Let the Machine Draw It: Using AI to Visualize Algorithms
TLDR: A static diagram tells you the shape of an algorithm. An interactive emulator tells you how it behaves — and behavior is where the bugs and the design decisions live. LLMs have quietly made these emulators nearly free to build. I described a rolling-canary routing scheme in a couple of sentences, and a few iterations later had a live, scrubbable simulator of it. The artifact outlives the conversation, surfaces behavior a static diagram can’t, and is the fastest way I know to actually understand something. If you remember the Raft visualization, you already know why this matters — the difference is that you can now build one for your algorithm, today, in the time it takes to write the design doc.
The problem with diagrams
I’ve been designing a way to slowly rotate customer instances through a new release — a canary, but a rolling one. Instead of pinning a fixed set of instances to the canary cell, a fixed-width window sweeps across a hash space, and whatever it currently covers gets routed to the new release for a while before rotating back out. Every instance gets its turn; only a small, bounded slice is ever exposed at once.
The whole thing hangs off one line:
HASH_MAX = (100 / CANARY_WINDOW_PERCENT_ACTIVE) * CANARY_WINDOW_STEPS
My colleague Brandon Romano sketched it on a whiteboard and shared it with me. It looked like this:
It’s an excellent diagram — clear, complete, and it captures the entire design at a glance. It shows you the shape: hash an instance ID into one of HASH_MAX buckets, a window covers some of them, covered buckets go to the canary cell, everything else to the main cell, and “sensitive” enterprise instances bypass the whole thing. If anything, the fact that one sketch holds the whole scheme is a credit to the design.
But that’s the ceiling of the medium, not the drawing: no static diagram, however good, can answer the questions that actually matter:
- If I set
PERCENT_ACTIVEto 5%, how long until the whole fleet has cycled through the canary? - When the window advances one step, how many instances churn in and out — and is that gentle enough?
- What does “5% live” actually feel like across 240 instances?
These are questions about behavior over time. A static picture is the wrong tool. What I wanted was the thing that taught a generation of engineers how Raft works: a model you can press play on.
So I had it built
I described the algorithm to Claude — roughly the two paragraphs above plus the formula — and asked for “a simple web page that emulates and displays” it, “like the Raft consensus visualization.” A few minutes later I had a working single-file emulator. Then the interesting part started: I could revise the design just by describing the change, and the working model updated to match — no editing code by hand.

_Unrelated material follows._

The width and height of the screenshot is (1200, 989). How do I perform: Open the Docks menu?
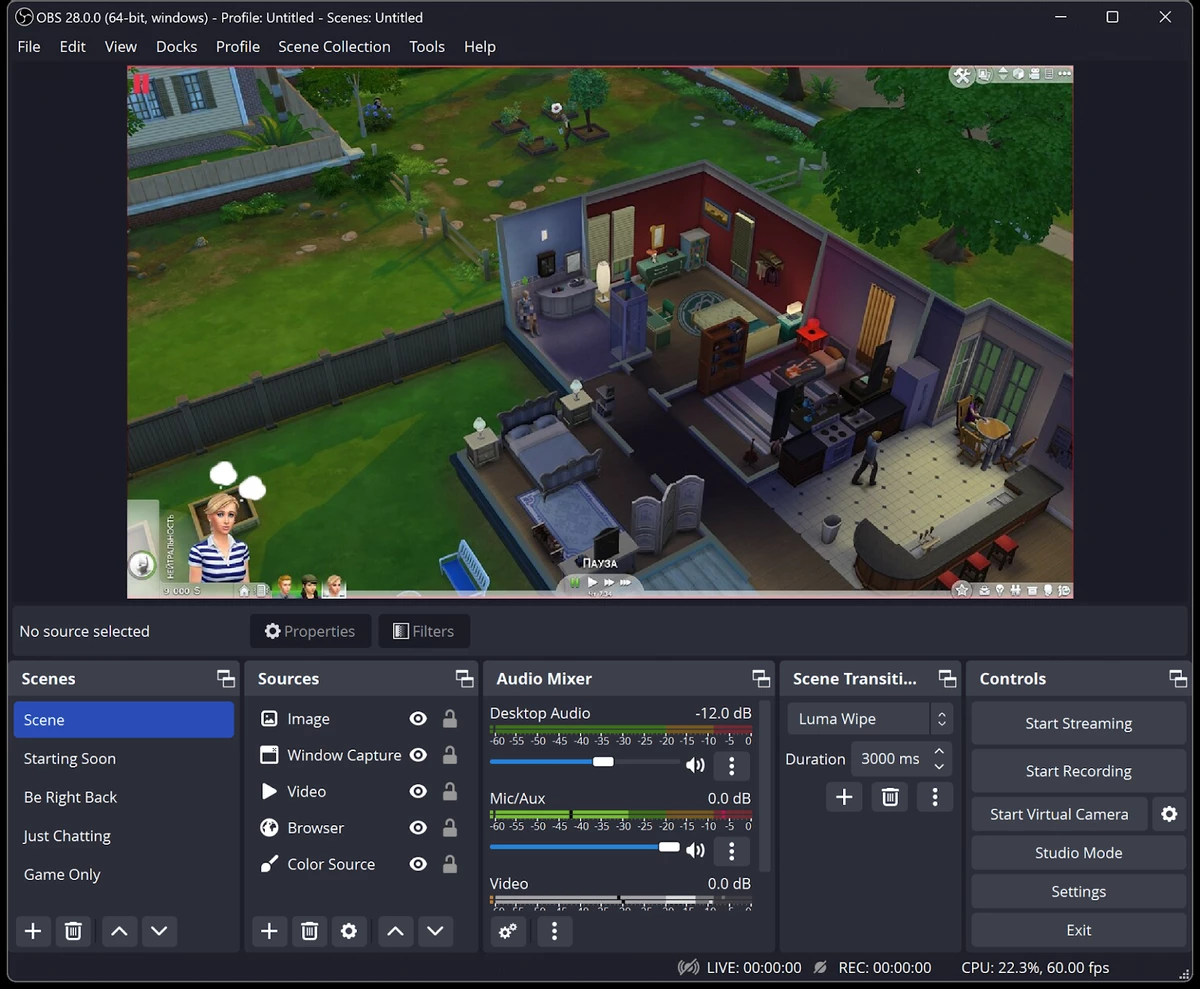pos(176,46)

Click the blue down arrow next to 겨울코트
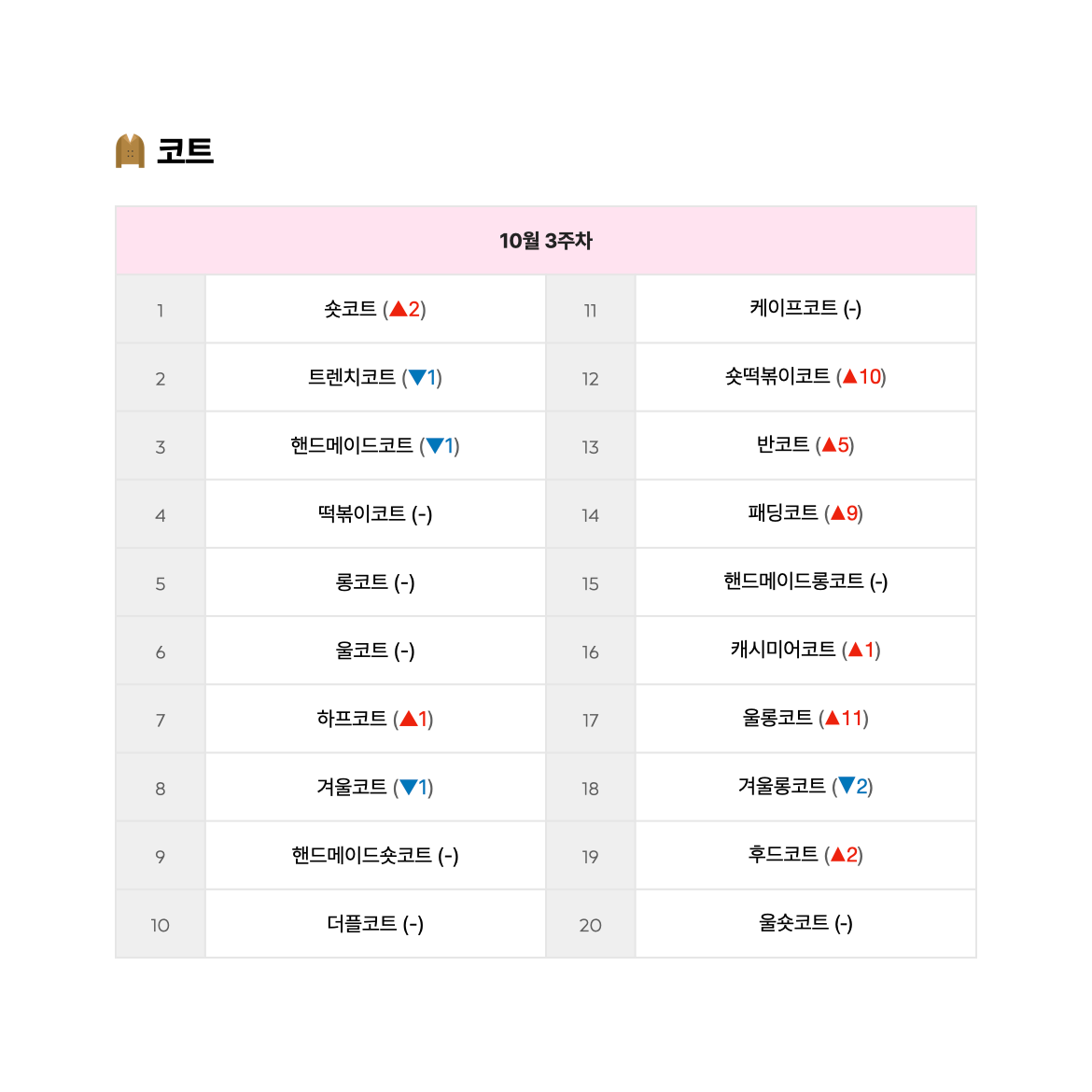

The first version rendered the window jumping by its full width each step — swapping the entire canary population out at once. That’s too aggressive, and Brandon and I already knew it: we’d been on a video call working this out, and we’d decided the window should creep one bucket at a time so only a sliver of traffic churns per step. The model didn’t get that wrong so much as I never told it — that detail was in our heads, not in the two sentences I’d handed over. But here’s the thing: I caught the gap in seconds, because a running artifact makes a missing assumption glaringly obvious in a way a paragraph of prose doesn’t. “Make it slide one bucket at a time,” I said, and the churn dropped to a quarter of what it was — matching what we’d meant all along.
Then: “add a graph showing the churn per step.” That graph made the safety property visible — every instance entering the canary is mirrored by one leaving, so the live set stays pinned at exactly the configured percentage. We’d asserted that invariant on the call; the chart let me see it hold.
Here’s the result, running:

You can play with the real thing here. Scrub the timeline, change the config, regenerate the fleet, tag instances as sensitive, trace a single instance through its rotation schedule. It’s the difference between reading sheet music and hearing the piece.
Why this is high-leverage now
None of this is a new idea. Good interactive explainers — Raft, Bartosz Ciechanowski’s mechanical essays, the D3 gallery — have always been the gold standard for understanding. The reason we didn’t all build them is that they were expensive. A custom visualization was a day or three of fiddling with canvas math and animation timing for a thing you’d use once. The economics said: just write the doc.
LLMs have flipped that math. The marginal cost of a bespoke, throwaway visualization is now a conversation. And that changes which problems are worth visualizing — which is to say, nearly all of them. A few things I’ve noticed make it work:
- The behavior is the point, so simulate it. Don’t ask for a picture of the algorithm; ask for a model you can run. The bugs hide in the time dimension.
- Revise the design in plain language. “Slide one bucket at a time,” “add a churn graph” — each was one sentence, and the model re-rendered to match. The cost of trying a design is now low enough that you try more of them, and trying more of them is how you find the right one.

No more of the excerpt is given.